2E131G – DB2 SQL for Experienced Users
This course teaches students how to make use of advanced SQL techniques to access DB2 databases in different environments. This course is appropriate for individuals working in all DB2 environments, specifically for z/OS, Linux, UNIX, and Windows.
2L285G – Quick Basics of DB2 10.5 Administration for Windows
This course teaches students how to perform, basic database administrative tasks using DB2 10.5 for Linux, UNIX, and Windows. These tasks include creating database objects like table, indexes and views and loading data into the database with DB2 utilities like LOAD and INGEST. Various diagnostic methods will be presented, including using various db2pd command options and monitoring using SQL statements with DB2 monitor functions. Students will learn how to implement automatic archival for database logs and how to recover a database to a specific point in time using the archived logs.

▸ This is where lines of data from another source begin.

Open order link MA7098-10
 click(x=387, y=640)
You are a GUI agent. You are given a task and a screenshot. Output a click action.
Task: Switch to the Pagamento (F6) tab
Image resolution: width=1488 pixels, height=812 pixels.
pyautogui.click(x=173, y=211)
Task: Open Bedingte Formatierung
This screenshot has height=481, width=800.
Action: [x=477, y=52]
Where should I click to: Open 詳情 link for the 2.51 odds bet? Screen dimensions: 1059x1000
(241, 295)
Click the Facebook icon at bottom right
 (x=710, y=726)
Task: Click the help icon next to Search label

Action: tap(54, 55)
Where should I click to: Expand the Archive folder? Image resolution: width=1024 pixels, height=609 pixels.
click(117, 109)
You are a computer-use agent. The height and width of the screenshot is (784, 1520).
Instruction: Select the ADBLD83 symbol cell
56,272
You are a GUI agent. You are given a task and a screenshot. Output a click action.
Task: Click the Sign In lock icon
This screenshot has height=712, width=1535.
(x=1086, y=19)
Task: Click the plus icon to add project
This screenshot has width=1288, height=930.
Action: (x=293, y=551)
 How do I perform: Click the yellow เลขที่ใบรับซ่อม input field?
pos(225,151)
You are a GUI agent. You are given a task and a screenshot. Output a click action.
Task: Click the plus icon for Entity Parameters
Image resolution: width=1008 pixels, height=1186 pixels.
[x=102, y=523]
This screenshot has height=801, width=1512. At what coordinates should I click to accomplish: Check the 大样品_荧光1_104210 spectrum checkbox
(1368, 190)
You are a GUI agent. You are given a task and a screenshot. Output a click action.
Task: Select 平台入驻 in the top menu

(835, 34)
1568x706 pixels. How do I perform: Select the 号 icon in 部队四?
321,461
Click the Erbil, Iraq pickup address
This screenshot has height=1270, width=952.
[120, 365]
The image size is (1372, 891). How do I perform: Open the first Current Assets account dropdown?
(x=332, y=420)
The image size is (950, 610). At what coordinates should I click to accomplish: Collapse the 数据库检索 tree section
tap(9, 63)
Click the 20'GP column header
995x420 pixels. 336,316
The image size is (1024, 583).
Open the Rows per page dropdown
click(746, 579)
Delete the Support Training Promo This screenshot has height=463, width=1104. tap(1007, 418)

The locking performed by DB2 and the effect the application isolation level has on locking and lock wait conditions are covered. This course provides a quick start to DB2 database administration skills for experienced relational Database Administrators (DBA).
The lab exercises are performed using DB2 LUW 10.5 for Windows. For some exercise tasks students will have the option to complete the task using a DB2 command line processor or using the graphical interface provided by IBM Data Server Manager.